Trade unions are growing again

25-01-2023 · Background

MAASTRICHT. At the beginning of this month, the unions (FNV, AOb, CNV and FBZ) came with their stake for the negotiations for the new national university collective bargaining agreement. Their demands include a salary rise of 14.3 per cent and more tenured contracts. Union managers and members at Maastricht University from the FNV and the AOb explain how they work. 

“There is an ‘collection session’ this afternoon,” says Martien Jenneskens halfway through December. In addition to being the official secretary of the Board of Examiners at the Faculty of Psychology and Neurosciences, he is union official at UM for FNV. That session is an in-person event where members can put forward their ideas for the FNV stake for the upcoming collective bargaining agreement negotiations, Jenneskens explains.

At AOb, things work a little differently, says Ceren Pekdemir, an AOb representative at UM and assistant professor at the Maastricht Sustainability Institute. “There were online meetings in December, in which the members could put forward their subjects,” says Donald Pechler, sector manager and negotiator for AOb. He has joined the Zoom interview with Pekdemir. Observant has approached other unions for this article, but received no reaction.

The unions do the same at all other universities, after which this is all made into one joint ‘stake in the form of a letter’, a starting point for the negotiations with employer UNL (Universities of the Netherlands, previously VSNU). That letter was already put together at the beginning of January and that is relatively early: “Last year, the negotiations were not completed until May,” says FNV union leader Bernard Koekoek. He joins Jenneskens in the interview. “This time we want to be finished by 31st March.”

This letter of stakes includes a salary increase of 14.3 per cent. That percentage doesn’t just appear out of the blue, Pechler explains. “We started to think about this back in October; inflation was 14.3 per cent at that time. Our members are suffering from price rises, these are extreme times. During the negotiations, we will aim for preservation of purchasing power.” In addition to the substantial salary increase, there need to be more tenured contracts, the letter states. Pekdemir: “At the moment, universities often give flexible contracts for structural work, also at UM. In addition, these are often contracts for 0.6 and 0.7 or 0.8 FTE, while in many cases they structurally do overtime. So actually, fulltime contracts, but that is not what they are offered.” Why do people accept that? “Because they have a passion for science and education.”
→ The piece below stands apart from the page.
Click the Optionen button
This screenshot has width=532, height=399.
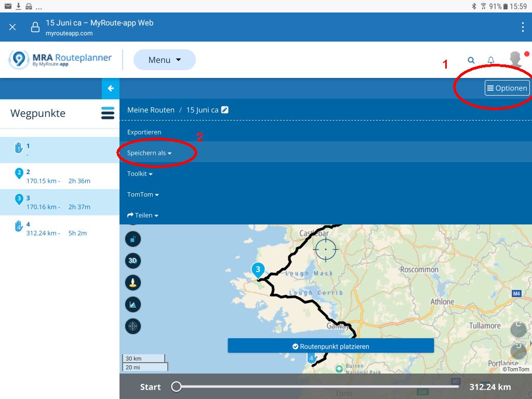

For his role as union official, Jenneskens receives 0.4 FTE. He did internal training and took an exam with FNV. He was given an office and assurance of being reinstated in his job by the university when his term (two years) ends. In those two days of work per week for the union, members can approach him with questions about their rights and obligations. Jenneskens “gladly” gets to the bottom of things for them. “I studied Law and I love diving into all those regulations.” He is also busy setting up a business members group, so that he can stay abreast of what is going on among the members.

As a chosen union representative. Pekdemir is a member of Lokaal Overleg (LO), the negotiating platform between the Executive Board (employer) and employee organisations. That is where, among others, subjects from the collective bargaining agreement are discussed that need to be further elaborated upon by UM. “Issues like disabled employees, who are not always understood by the employer. During those local discussions (LO), we can talk about how extra provisions can be made. I see myself as the spokesperson for people with problems, I stand up for them.”
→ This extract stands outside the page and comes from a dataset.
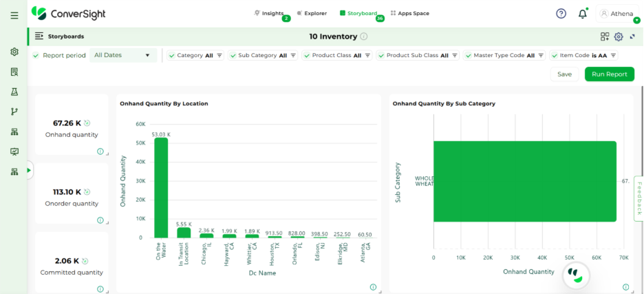Toggle the Product Class filter checkbox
For years, the number of union members was on the decline, but numbers have been rising again the last few months, says Jenneskens. “These are tough times; people now see the importance of it more.” At AOb, there was a considerable rise in member numbers too, Pekdemir adds. FNV is alleged to be the largest, but exactly how many FNV has at UM, for some reason he does not want to say. “It is best to be vague about that.” Pekdemir would also prefer not to say anything about member numbers. Both strongly recommend union membership. If you join forces, you can simply achieve more, they say. Apart from that, Jenneskens feels that it is also a matter of solidarity. “They take care of your collective bargaining agreement. As a member, you can put forward matters that you feel should be included in the negotiations. It is your democratic right. Moreover, in the case of a labour conflict, the union will provide legal aid.” And an added bonus: “The cost of your membership is tax-deductible.”